In the News: ‘Sheikh Mohammed outlaws use of anabolic steroids in Dubai horse racing’

That’s a headline from a story in The Guardian about the Sheikh’s movement to crack down on doping.

His decree follows a high-profile doping scandal in one of his stables last month. See our previous story, In the News: FEI President Princess Haya’s husband entangled in racehorse doping scandal. Awkward!).

From The Guardian:

Describing the use of anabolic steroids on at least 22 horses at Godolphin’s Moulton Paddocks in Newmarket as “the unfortunate recent event,” Sheikh Mohammed said in a statement that he “had directed that a decree be issued making, with immediate effect, the import, sale, purchase or use of anabolic steroids in horse sports a criminal offence under the UAE penal laws”.

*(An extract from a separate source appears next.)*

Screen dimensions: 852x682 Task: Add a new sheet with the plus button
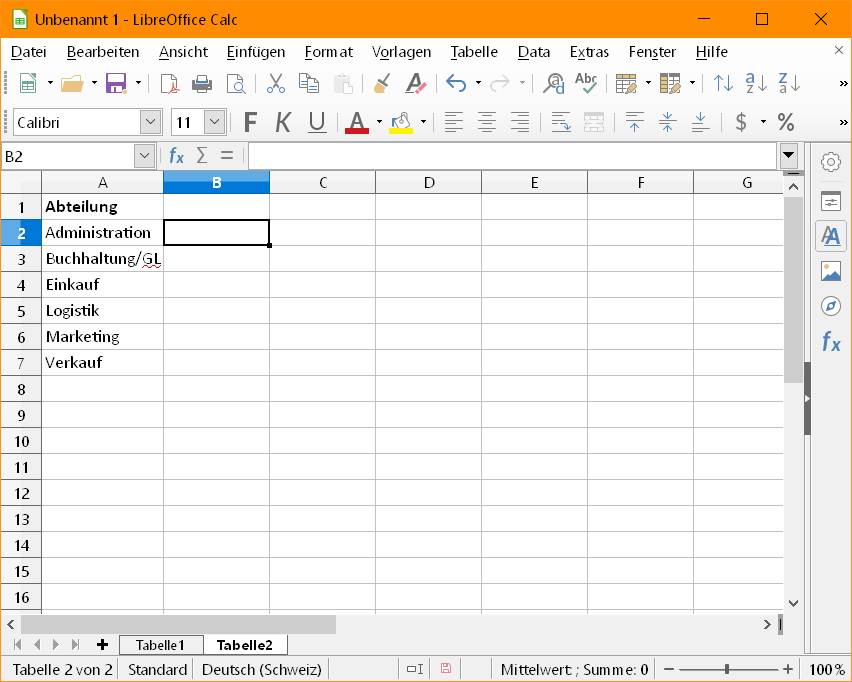pos(102,645)
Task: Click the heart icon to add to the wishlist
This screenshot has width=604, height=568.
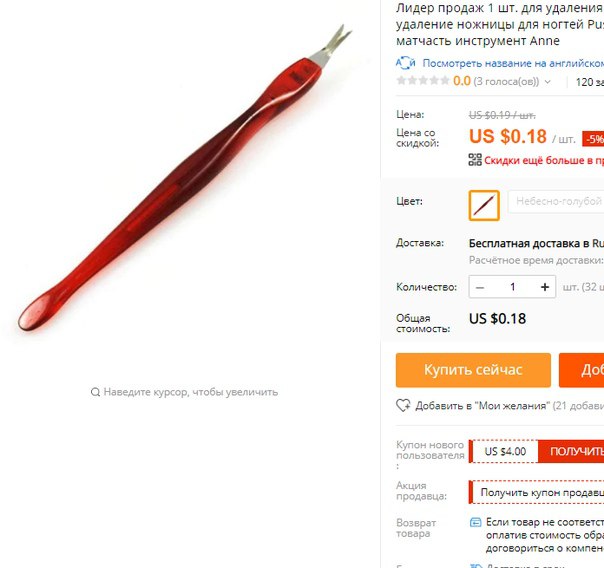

BBC racing correspondent Cornelius Lysaght called Godolphin “racing’s greatest ever drugs scandal.” Mahmood al-Zarooni, the trainer at Moulton Paddock, has been banned from the sport for eight years, although he has lodged an appeal.

Performance-enhancing drug regulations vary from country to country. Britain, where Godolphin is based, has a zero-tolerance policy for performance-enhancing drugs. Dubai, along with other major racing jurisdictions including Australia and the United States, had previously allowed the use of steroids provided that all traces of the drugs had left the horse’s system by the time it competed.

By criminalizing the import, sale or purchase of anabolic steroids, Dubai now has even stricter rules than Britain.